── The records

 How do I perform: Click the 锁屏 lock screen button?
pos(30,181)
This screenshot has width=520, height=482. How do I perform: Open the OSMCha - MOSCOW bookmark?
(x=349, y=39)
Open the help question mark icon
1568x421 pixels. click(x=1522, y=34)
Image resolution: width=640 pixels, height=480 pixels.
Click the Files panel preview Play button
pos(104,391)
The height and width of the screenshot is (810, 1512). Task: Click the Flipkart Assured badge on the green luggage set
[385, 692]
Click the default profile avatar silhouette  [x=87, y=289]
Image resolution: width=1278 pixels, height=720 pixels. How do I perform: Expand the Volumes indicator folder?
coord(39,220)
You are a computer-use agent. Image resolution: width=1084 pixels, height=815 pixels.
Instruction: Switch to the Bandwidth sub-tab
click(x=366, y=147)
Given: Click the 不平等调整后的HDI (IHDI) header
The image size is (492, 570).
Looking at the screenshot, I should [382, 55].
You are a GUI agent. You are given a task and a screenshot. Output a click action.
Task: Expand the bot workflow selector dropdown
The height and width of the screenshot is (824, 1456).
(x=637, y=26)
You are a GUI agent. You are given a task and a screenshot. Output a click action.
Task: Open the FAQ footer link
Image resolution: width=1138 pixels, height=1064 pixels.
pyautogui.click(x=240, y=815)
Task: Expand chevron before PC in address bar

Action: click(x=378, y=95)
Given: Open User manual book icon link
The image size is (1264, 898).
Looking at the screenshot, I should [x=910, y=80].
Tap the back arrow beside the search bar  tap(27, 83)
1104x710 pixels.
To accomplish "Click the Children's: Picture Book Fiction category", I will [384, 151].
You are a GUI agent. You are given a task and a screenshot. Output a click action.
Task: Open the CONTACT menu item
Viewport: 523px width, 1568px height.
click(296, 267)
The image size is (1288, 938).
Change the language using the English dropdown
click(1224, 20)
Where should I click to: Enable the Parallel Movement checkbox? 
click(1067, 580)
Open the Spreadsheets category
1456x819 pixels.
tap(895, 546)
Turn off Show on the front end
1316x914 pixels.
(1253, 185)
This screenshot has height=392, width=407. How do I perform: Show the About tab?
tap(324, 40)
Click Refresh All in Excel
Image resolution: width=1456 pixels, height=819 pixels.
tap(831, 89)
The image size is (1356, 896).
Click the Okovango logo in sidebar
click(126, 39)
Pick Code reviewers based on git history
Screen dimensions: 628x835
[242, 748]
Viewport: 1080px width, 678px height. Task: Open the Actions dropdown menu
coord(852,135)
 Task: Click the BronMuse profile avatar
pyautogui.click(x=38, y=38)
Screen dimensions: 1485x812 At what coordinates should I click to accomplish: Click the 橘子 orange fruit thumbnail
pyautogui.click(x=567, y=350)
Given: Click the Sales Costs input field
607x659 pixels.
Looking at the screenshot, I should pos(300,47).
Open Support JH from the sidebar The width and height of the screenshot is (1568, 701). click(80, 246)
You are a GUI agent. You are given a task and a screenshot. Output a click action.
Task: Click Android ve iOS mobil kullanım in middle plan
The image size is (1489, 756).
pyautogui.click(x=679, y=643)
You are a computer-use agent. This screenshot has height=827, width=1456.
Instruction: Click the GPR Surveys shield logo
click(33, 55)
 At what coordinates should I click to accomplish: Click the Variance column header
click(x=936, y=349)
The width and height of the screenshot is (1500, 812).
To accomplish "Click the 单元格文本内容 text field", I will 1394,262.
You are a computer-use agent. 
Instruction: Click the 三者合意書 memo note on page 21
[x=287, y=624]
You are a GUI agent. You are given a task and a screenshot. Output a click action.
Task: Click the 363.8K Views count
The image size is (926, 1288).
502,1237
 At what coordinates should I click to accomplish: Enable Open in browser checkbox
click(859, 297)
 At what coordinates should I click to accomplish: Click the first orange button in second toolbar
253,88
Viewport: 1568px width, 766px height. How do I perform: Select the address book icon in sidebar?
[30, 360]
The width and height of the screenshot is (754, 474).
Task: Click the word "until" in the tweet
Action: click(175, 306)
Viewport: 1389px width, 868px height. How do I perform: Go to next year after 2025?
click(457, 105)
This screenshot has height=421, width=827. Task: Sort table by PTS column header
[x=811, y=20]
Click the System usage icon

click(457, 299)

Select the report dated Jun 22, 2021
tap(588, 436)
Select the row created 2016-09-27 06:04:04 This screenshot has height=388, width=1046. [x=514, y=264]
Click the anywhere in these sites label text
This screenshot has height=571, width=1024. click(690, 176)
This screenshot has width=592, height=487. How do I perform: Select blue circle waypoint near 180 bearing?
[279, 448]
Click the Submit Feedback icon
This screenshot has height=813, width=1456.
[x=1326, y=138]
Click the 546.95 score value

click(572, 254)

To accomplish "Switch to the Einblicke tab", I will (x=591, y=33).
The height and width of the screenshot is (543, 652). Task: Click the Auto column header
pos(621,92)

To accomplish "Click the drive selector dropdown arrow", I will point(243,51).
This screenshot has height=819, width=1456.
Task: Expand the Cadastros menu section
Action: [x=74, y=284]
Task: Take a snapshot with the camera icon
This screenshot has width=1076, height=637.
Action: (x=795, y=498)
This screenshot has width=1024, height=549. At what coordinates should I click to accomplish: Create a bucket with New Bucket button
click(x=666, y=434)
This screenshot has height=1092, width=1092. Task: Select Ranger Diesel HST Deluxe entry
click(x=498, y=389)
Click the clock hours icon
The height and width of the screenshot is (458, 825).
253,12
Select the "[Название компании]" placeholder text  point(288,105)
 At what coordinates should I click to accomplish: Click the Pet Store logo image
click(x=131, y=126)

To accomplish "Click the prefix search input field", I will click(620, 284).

────

*Goal of the exercise:* Return, unchanged, the part of the listing that opens with the line containing "Turn off Show on the front end" and closes with the line containing "Open Support JH", including both of those lines.

*Result below:*
Turn off Show on the front end
1316x914 pixels.
(1253, 185)
This screenshot has height=392, width=407. How do I perform: Show the About tab?
tap(324, 40)
Click Refresh All in Excel
Image resolution: width=1456 pixels, height=819 pixels.
tap(831, 89)
The image size is (1356, 896).
Click the Okovango logo in sidebar
click(126, 39)
Pick Code reviewers based on git history
Screen dimensions: 628x835
[242, 748]
Viewport: 1080px width, 678px height. Task: Open the Actions dropdown menu
coord(852,135)
 Task: Click the BronMuse profile avatar
pyautogui.click(x=38, y=38)
Screen dimensions: 1485x812 At what coordinates should I click to accomplish: Click the 橘子 orange fruit thumbnail
pyautogui.click(x=567, y=350)
Given: Click the Sales Costs input field
607x659 pixels.
Looking at the screenshot, I should pos(300,47).
Open Support JH from the sidebar The width and height of the screenshot is (1568, 701). click(80, 246)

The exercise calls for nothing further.